--- START ---

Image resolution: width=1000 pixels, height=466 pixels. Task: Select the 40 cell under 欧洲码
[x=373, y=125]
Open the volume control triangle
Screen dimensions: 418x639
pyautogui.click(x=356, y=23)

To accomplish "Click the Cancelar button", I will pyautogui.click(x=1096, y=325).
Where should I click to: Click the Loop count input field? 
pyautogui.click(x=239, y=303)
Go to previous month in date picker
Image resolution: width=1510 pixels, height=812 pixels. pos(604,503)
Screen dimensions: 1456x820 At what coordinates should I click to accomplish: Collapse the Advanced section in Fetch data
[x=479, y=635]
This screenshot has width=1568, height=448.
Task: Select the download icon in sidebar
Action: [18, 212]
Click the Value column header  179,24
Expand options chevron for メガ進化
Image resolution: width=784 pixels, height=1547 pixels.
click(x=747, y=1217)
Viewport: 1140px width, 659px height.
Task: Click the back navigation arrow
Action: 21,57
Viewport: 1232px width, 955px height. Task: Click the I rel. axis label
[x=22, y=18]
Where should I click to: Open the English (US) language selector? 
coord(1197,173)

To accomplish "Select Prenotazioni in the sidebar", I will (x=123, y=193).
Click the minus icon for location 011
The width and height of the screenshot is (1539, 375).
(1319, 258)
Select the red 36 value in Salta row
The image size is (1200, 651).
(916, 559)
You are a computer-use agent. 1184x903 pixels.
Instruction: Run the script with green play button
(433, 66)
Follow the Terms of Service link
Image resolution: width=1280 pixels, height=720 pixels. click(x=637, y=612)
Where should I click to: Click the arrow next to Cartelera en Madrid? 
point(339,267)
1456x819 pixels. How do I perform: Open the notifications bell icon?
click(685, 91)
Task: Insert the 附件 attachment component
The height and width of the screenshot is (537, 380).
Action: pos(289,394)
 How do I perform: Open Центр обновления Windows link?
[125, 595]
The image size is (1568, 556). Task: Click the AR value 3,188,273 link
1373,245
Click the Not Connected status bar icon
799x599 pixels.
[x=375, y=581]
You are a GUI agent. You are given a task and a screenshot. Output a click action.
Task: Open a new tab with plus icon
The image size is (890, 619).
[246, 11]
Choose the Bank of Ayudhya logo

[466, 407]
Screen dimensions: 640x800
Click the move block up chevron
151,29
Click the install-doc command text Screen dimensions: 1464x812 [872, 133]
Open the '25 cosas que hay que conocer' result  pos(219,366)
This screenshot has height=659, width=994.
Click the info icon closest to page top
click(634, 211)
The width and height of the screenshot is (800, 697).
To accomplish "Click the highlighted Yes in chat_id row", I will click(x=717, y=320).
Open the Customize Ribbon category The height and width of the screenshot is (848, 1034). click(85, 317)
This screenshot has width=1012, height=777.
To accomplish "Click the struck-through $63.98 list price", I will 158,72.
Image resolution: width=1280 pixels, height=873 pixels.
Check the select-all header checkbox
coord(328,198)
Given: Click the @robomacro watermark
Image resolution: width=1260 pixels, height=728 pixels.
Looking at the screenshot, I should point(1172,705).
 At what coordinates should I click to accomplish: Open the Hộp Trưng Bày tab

--- END ---

*Exercise brief*
Reproduce the rows above, swapping every "chevron" for "caret" and leaving everything else as it is.

*Solved problem*
Image resolution: width=1000 pixels, height=466 pixels. Task: Select the 40 cell under 欧洲码
[x=373, y=125]
Open the volume control triangle
Screen dimensions: 418x639
pyautogui.click(x=356, y=23)

To accomplish "Click the Cancelar button", I will pyautogui.click(x=1096, y=325).
Where should I click to: Click the Loop count input field? 
pyautogui.click(x=239, y=303)
Go to previous month in date picker
Image resolution: width=1510 pixels, height=812 pixels. pos(604,503)
Screen dimensions: 1456x820 At what coordinates should I click to accomplish: Collapse the Advanced section in Fetch data
[x=479, y=635]
This screenshot has width=1568, height=448.
Task: Select the download icon in sidebar
Action: [18, 212]
Click the Value column header  179,24
Expand options caret for メガ進化
Image resolution: width=784 pixels, height=1547 pixels.
click(x=747, y=1217)
Viewport: 1140px width, 659px height.
Task: Click the back navigation arrow
Action: 21,57
Viewport: 1232px width, 955px height. Task: Click the I rel. axis label
[x=22, y=18]
Where should I click to: Open the English (US) language selector? 
coord(1197,173)

To accomplish "Select Prenotazioni in the sidebar", I will (x=123, y=193).
Click the minus icon for location 011
The width and height of the screenshot is (1539, 375).
(1319, 258)
Select the red 36 value in Salta row
The image size is (1200, 651).
(916, 559)
You are a computer-use agent. 1184x903 pixels.
Instruction: Run the script with green play button
(433, 66)
Follow the Terms of Service link
Image resolution: width=1280 pixels, height=720 pixels. click(x=637, y=612)
Where should I click to: Click the arrow next to Cartelera en Madrid? 
point(339,267)
1456x819 pixels. How do I perform: Open the notifications bell icon?
click(685, 91)
Task: Insert the 附件 attachment component
The height and width of the screenshot is (537, 380).
Action: pos(289,394)
 How do I perform: Open Центр обновления Windows link?
[125, 595]
The image size is (1568, 556). Task: Click the AR value 3,188,273 link
1373,245
Click the Not Connected status bar icon
799x599 pixels.
[x=375, y=581]
You are a GUI agent. You are given a task and a screenshot. Output a click action.
Task: Open a new tab with plus icon
The image size is (890, 619).
[246, 11]
Choose the Bank of Ayudhya logo

[466, 407]
Screen dimensions: 640x800
Click the move block up caret
151,29
Click the install-doc command text Screen dimensions: 1464x812 [872, 133]
Open the '25 cosas que hay que conocer' result  pos(219,366)
This screenshot has height=659, width=994.
Click the info icon closest to page top
click(634, 211)
The width and height of the screenshot is (800, 697).
To accomplish "Click the highlighted Yes in chat_id row", I will click(x=717, y=320).
Open the Customize Ribbon category The height and width of the screenshot is (848, 1034). click(85, 317)
This screenshot has width=1012, height=777.
To accomplish "Click the struck-through $63.98 list price", I will 158,72.
Image resolution: width=1280 pixels, height=873 pixels.
Check the select-all header checkbox
coord(328,198)
Given: Click the @robomacro watermark
Image resolution: width=1260 pixels, height=728 pixels.
Looking at the screenshot, I should point(1172,705).
 At what coordinates should I click to accomplish: Open the Hộp Trưng Bày tab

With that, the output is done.